NC for this.
I had a terrible childhood. I was abused and witnessed some terrible stuff. I was spoke to like shit, called names, humiliated, hit and my father on a couple of occasions went to put a cigarette out on me. My parents relationship was horrendous, screaming, shouting, thumping each other, ignoring each other and us kids for weeks at a time. And as well as hearing and seeing a lot of it myself, my mum also used to tell me everything from a very young age including that my dad raped her. It was all covered up and people used to think we were a normal family, we were threatened so as not to tell anyone. There were times of normality which only added to the confusion. There was never really a kind word or encouragement. I just felt very alone and powerless.
I was understandably a very anxious child. I thought my mum was a victim of my bullying father but realise now that although she was, she also enabled him to abuse me and my siblings and is just as twisted as him.
Thankfully for me, I somehow managed to achieve well academically and left ‘home’ at 18. For me, my childhood made me focus on getting away from my parents and that lifestyle. I was determined to get a good education and make good decisions and only have good people in my life. I became good at pretending it hadn’t happened. I think my over anxious, highly strung, traumatised personality at that time made me feel I had to do everything ‘right’ so that’s what I did, with no support.
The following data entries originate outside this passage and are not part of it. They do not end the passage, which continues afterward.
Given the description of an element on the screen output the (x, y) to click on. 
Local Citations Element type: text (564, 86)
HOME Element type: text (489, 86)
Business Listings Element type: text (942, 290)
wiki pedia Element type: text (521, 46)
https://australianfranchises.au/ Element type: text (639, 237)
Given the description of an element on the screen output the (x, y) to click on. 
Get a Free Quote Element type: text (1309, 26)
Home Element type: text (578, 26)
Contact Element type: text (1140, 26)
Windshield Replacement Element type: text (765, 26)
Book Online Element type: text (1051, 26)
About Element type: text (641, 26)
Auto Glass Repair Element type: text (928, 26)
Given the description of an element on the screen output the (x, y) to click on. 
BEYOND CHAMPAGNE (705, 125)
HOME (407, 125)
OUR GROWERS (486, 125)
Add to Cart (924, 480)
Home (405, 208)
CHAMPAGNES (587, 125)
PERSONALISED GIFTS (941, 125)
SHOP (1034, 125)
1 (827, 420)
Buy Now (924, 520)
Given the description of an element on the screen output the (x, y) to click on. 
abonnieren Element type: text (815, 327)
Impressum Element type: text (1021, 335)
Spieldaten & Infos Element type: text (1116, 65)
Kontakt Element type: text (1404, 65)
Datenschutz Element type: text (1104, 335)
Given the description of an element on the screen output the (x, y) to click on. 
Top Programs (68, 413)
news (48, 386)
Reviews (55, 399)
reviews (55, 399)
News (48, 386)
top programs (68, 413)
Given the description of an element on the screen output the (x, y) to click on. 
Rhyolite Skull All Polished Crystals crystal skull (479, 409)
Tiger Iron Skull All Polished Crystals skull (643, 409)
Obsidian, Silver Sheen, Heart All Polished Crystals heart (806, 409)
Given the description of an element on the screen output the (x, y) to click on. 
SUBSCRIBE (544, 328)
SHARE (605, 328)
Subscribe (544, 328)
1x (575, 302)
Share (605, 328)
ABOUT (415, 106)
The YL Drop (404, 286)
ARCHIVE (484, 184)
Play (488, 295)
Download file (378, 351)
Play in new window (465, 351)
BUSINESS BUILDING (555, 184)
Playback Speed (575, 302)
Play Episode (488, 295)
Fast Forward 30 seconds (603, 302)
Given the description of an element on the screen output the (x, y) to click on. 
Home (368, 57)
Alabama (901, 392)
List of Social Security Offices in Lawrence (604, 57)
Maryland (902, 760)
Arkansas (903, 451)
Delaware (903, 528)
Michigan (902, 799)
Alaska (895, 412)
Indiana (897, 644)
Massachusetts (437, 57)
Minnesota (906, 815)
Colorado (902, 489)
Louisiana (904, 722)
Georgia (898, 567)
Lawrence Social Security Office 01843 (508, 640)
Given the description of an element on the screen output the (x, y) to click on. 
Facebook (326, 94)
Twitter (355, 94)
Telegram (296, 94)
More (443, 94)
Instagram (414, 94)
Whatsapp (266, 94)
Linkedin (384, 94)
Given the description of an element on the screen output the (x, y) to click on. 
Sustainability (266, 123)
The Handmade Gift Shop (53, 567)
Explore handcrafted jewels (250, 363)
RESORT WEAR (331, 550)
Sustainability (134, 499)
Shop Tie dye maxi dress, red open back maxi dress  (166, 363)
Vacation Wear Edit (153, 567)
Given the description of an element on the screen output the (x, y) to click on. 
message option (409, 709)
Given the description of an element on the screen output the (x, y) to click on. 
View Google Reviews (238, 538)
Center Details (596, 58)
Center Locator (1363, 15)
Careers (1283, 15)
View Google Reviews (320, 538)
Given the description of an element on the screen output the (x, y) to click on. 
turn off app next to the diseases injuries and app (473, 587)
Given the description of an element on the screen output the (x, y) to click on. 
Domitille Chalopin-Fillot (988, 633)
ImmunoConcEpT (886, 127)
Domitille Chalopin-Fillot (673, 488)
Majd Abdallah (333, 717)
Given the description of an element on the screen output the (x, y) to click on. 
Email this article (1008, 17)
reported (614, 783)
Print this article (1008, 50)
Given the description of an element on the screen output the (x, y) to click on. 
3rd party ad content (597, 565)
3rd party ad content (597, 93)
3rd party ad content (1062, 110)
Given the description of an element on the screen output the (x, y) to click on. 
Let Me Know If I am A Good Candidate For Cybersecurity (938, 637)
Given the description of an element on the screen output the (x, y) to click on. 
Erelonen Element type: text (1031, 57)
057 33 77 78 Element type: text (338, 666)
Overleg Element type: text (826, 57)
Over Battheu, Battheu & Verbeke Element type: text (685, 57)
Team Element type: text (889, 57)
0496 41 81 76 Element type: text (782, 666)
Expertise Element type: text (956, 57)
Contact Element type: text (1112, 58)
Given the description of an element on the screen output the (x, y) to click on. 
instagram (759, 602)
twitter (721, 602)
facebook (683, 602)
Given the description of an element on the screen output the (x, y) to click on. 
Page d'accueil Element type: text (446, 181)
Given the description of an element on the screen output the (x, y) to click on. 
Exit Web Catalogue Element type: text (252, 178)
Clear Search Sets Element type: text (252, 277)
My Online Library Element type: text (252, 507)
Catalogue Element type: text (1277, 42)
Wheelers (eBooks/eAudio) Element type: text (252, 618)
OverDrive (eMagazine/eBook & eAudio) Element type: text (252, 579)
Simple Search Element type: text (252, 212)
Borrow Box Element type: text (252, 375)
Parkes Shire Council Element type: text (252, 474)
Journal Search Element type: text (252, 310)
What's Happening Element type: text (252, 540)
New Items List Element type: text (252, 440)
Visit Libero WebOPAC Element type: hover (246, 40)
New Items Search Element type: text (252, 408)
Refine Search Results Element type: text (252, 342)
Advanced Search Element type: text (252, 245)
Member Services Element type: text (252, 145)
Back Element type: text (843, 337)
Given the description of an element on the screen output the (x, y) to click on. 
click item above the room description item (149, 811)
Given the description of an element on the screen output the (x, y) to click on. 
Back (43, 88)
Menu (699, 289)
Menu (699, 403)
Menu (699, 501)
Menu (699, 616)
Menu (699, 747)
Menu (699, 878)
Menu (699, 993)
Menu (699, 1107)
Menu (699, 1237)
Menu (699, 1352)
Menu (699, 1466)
I know so many people that had similar childhoods and they went completely off the rails in their teen years and their life spiralled in their 20s. I do sometimes wonder how that didn’t happen to me. I did sometimes drink heavily in my late teens to try to forget but I’d always get straight back to being sensible and doing the right thing the next day. I don’t know how.
I met my partner fairly young and we’ve built a really stable and happy life that is the opposite to what I was brought up in. We have a really healthy relationship and our kids, adult and teen, are so lovely. Level headed, sensible and just really decent young people.
Sometimes I think how the fuck did I get so lucky after such a horrible start in life. I did have a bit of a mental health ‘crisis’ about 5 ish years into our relationship, I think I’d spent so long ‘building’ and feeling scared of being like my parents that when I finally came up for air, it was overwhelming and it took me a while to think that, yes, I can have this good life. Lots of medication, therapy and hours and hours of talking with my very lovely partner later and I think at 40 odd I’ve dealt with it as much as I can. There will alway be that self doubt that they planted in my head.
I still think that it could have all been so different like it is for others who are let down so badly by their parents. I could have continued the cycle, chose a bad partner and parented badly just because I didn’t know better. Weirdly, it’s my parents bad parenting and abuse that’s made me be a good parent and be happy and successful.
I can absolutely understand that others haven’t been as fortunate. I feel very strongly about how shit parents can be,and yet still not have authorities intervene. There were warnings in my families case. Like the police called to our house for disturbances, me being very, very anxious, things that had slipped out to teachers and relatives. But nothing is done. And then so many of these kids grow up having not seen healthy relationships, boundaries etc and not having the tools to make good decisions.
Im waffling now, not sure this even makes sense. I want every child to be loved and secure because it’s the best way that ensuring adults make good choices and when they do, everyone benefits.